Medication review is critical in this scenario because systemic or topical treatments and other medications can influence psoriasis activity. For example, beta-blockers and lithium are known to exacerbate psoriasis; thus, reviewing her current medications can identify modifiable factors contributing to her relapse and avoid potential drug-induced worsening. Furthermore, comorbidities such as psoriatic arthritis, cardiovascular disease, and metabolic syndrome are associated with psoriasis, necessitating a holistic evaluation (Kim et al., 2018).

Psoriasis is also associated with several systemic manifestations. Psoriatic arthritis occurs in up to 30% of patients, leading to joint pain, swelling, and potential deformity (Gladman et al., 2019). Cardiovascular disease risk increases due to systemic inflammation, which promotes atherosclerosis. Metabolic syndrome, comprising obesity, hypertension, dyslipidemia, and insulin resistance, is more prevalent among psoriasis patients. Psychological issues, including depression and anxiety, are common due to the visible nature of skin lesions and their impact on self-esteem and social interactions (Neimann et al., 2016). Recognizing these manifestations is essential for comprehensive patient care.

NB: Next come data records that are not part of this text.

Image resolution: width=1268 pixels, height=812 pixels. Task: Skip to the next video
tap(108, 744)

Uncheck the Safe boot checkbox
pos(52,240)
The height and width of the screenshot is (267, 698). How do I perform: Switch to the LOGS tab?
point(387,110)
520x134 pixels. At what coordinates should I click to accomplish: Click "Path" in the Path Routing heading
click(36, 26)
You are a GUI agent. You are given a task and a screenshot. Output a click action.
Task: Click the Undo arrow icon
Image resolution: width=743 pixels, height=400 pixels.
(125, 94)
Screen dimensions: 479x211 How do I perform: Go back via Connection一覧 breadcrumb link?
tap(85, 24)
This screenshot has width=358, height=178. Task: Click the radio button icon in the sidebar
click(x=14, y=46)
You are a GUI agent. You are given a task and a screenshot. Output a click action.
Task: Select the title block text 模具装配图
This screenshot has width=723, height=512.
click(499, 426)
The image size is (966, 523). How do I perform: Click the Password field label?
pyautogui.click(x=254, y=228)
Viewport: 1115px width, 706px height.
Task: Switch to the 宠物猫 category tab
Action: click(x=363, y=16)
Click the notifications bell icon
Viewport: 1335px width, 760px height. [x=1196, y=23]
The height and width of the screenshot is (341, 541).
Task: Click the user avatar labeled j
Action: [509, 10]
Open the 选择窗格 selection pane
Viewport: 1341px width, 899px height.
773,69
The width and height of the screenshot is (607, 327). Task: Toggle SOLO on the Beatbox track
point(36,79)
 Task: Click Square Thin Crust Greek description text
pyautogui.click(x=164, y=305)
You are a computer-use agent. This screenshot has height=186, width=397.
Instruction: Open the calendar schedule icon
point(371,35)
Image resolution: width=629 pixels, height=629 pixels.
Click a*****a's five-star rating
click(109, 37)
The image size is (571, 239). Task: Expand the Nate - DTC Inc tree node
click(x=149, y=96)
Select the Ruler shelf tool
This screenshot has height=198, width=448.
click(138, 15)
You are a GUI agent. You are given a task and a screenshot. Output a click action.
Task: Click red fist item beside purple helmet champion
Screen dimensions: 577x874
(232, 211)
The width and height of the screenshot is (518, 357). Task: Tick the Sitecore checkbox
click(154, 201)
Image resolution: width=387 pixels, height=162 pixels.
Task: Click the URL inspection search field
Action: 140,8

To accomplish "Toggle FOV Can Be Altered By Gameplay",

In conclusion, psoriasis management is complex and requires understanding triggers, clinical variants, and treatment modalities. For K.B., systemic therapy complemented by lifestyle modifications appears appropriate given her extensive relapse. Regular medication review to identify exacerbating agents and monitoring for systemic manifestations are vital to holistic care and improving her long-term outcomes.

References

  • Al-Buhairi, R., Garshick, M., & Goldminz, A. (2021). Triggers and Management of Psoriasis. Dermatology Reports, 13(2), 271-280.
  • Gibbs, L. M., Feldman, S. R., & Craiglow, B. G. (2019). Modern approaches to psoriasis management. Journal of Clinical & Aesthetic Dermatology, 12(6), 16-26.
  • Gladman, D. D., Thavaneswaran, A., & Chandran, V. (2019). Psoriatic arthritis: epidemiology, diagnosis, and management. Nature Reviews Rheumatology, 15(4), 217-229.
  • Kim, H. J., Kim, H. S., & Lee, K. (2018). Comorbidities associated with psoriasis. Journal of the European Academy of Dermatology and Venereology, 32(5), 709-715.
  • Menter, A., Strober, B., & Kaplan, D. (2019). Guidelines of care for the management of psoriasis and psoriatic arthritis. Journal of the American Academy of Dermatology, 80(4), 1029-1044.
  • Neimann, A. L., Wonderling, D., & Gelfand, J. M. (2016). The association between psoriasis and psychiatric comorbidities. Journal of the American Medical Association, 316(17), 1741-1742.
  • Rachakonda, T. D., Schupp, C. W., & Armstrong, A. W. (2014). Psoriasis prevalence among adults in the United States. Journal of the American Academy of Dermatology, 70(3), 512-516.